◆ **TO BE DONE**
In the thread about Nerfstudio, what does the network map a camera location and direction to in the original paper?

◆ **SUPPLIED TEXT**
╔══

Nerfstudio: A collaboration friendly studio for NeRFs
docs.nerf.studioIt would be helpful if that site didn't just assume all visitors already know what a NeRF is.
exactly, can somebody ELI5 what is NeRF in this context?
At least in the original paper [1], the key idea is that instead of training a neural network to treat "images" as an array of pixels, you train a network to map a camera location and direction (in 3D space) to a distance and a color.
For example, if you tell a NeRF that you have a camera at location (x, y, z) and pointing in direction (g, h, j), then the network will output the distance at which the ray emitted from the camera is expected to "hit" something and the RGB color of whatever is hit.
Doing things in this way enables rendering images at arbitrary resolutions (though rendering can be slow), and is naturally conducive to producing rotated views of objects or exploring 3D space. Also, at least theoretically, it should allow for more "compact" network architectures, as it does not need to output, say, a 512x512x3 image.
A NeRF is a deep neural network architecture, that takes a set of photos from multiple camera positions of a given scene as an input and outputs a volume representation of this scene. Volumes allow for many common volume rendering interactions like repositioning the camera from any angle or even lighting effects.
Like the Blade Runner camera!
Neural Photogrammetry. "Novel View Synthesis"

╚══

◆ **DATASET CONTENT**
╔══

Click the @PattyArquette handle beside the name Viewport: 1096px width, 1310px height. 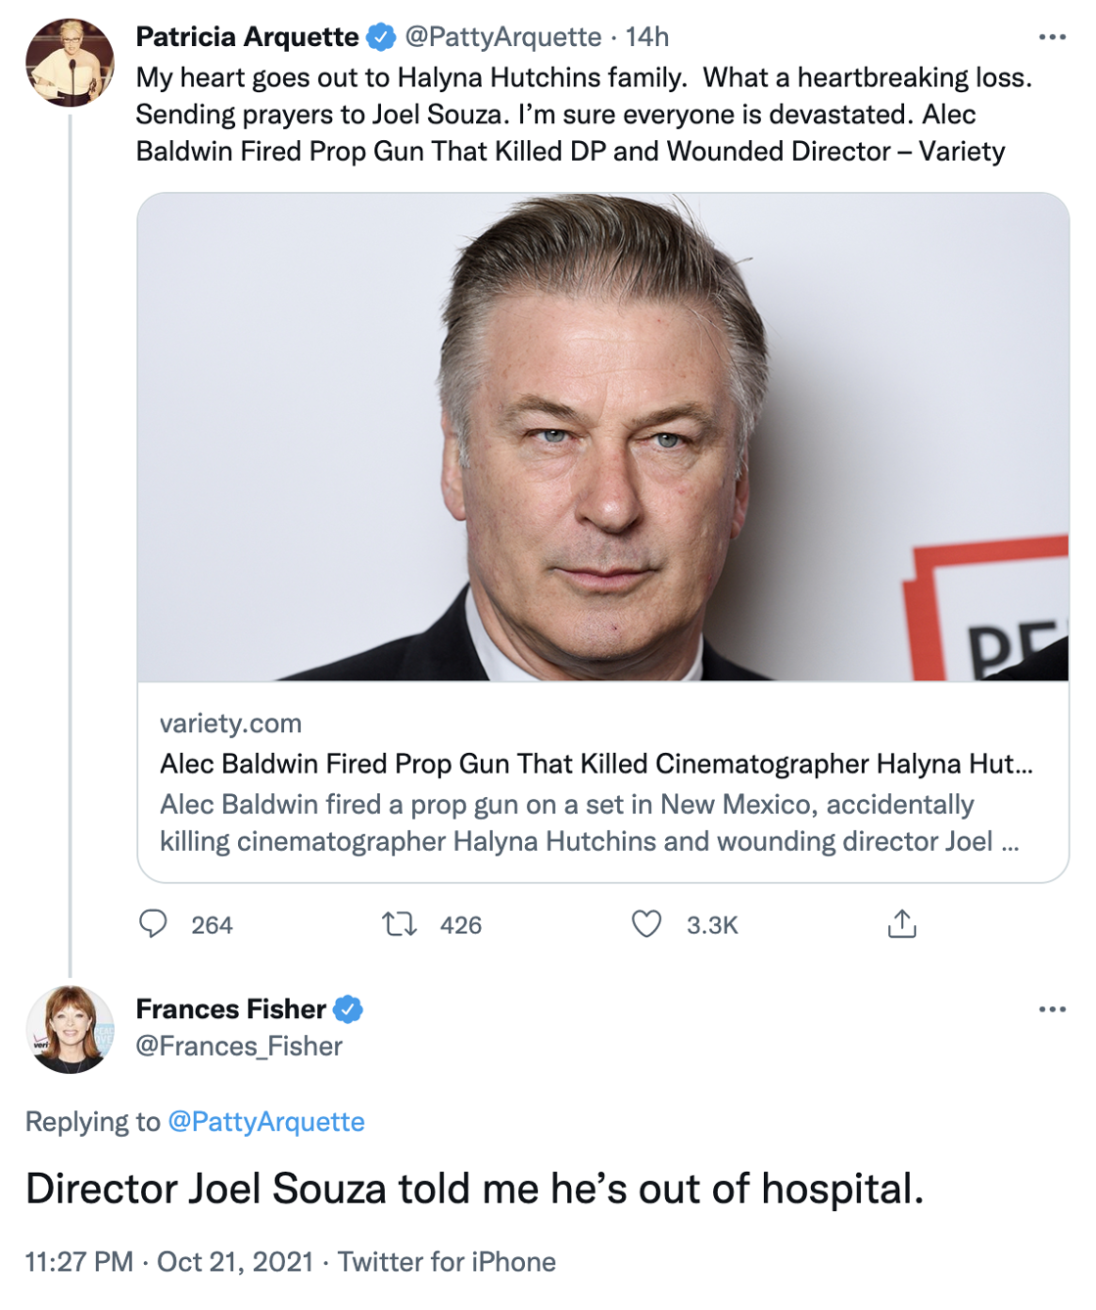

╚══

◆ **RESULT FOR THIS EXERCISE**
A distance and a color.